There are two types of meningitis; viral and bacterial.
This young student is fighting the more dangerous bacterial meningitis.
"It's just not a nice disease to have, it's very dangerous even can be life threatening,” says Headland Elementary School Nurse Beth Givens.
Since bacterial meningitis in contagious Henry County Schools Superintendent Dennis Coe released a statement to parents saying
"There has been one case of bacterial meningitis identified at headland elementary school. The health department recommends simple basic hygiene procedures be practiced such as good hand washing, use of hand sanitizers, covering your cough with your elbow, etc. School officials are ensuring that these measures are in place.”
"Cover your cough with your elbow.
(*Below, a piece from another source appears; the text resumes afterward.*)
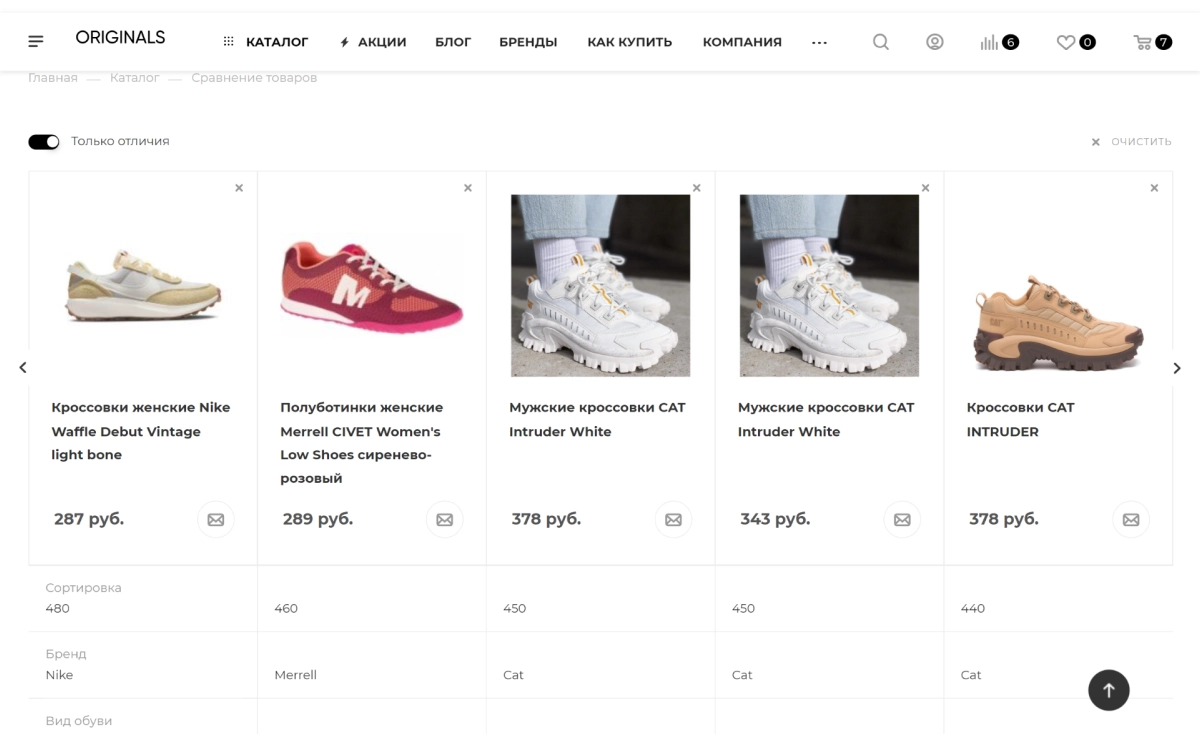Click the envelope icon next to 287 руб.
Viewport: 1200px width, 734px height.
pyautogui.click(x=216, y=520)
Hand sanitizer if soap and water is unavailable but your first line of defense of course is the soap and water, washing your hands long enough to sing happy birthday to yourself is a good rule of thumb,” says Givens.
Principal Faye Shipes says the custodial staff is also taking extra precautions.
The Centers for Disease control says although meningitis is contagious the bacteria does not spread as easily as the common cold or the flu.
They say it takes coughing, kissing or sneezing.
But you should be aware of the symptoms.
They include fever, headache, stiff neck, nausea, vomiting, confusion, discomfort looking into bright lights and sleepiness.
Nurse Beth Givens has dealt with these symptoms with her own child before.
"When my child exhibited these symptoms with the viral meningitis that I wasn't dealing with average stomach virus symptoms, it was very pronounced symptoms and I believe that parental instinct would tell you that this is different this is something severe, this is something that need immediate medical attention."
She says if your child is exhibiting symptoms and you're in doubt she encourages you to do the safe thing and make a doctor's appointment.
She also says keep your children at home if they have diarrhea, vomiting or a fever.
She says wait until a fever has been gone 24 hours without medicine before coming back to school.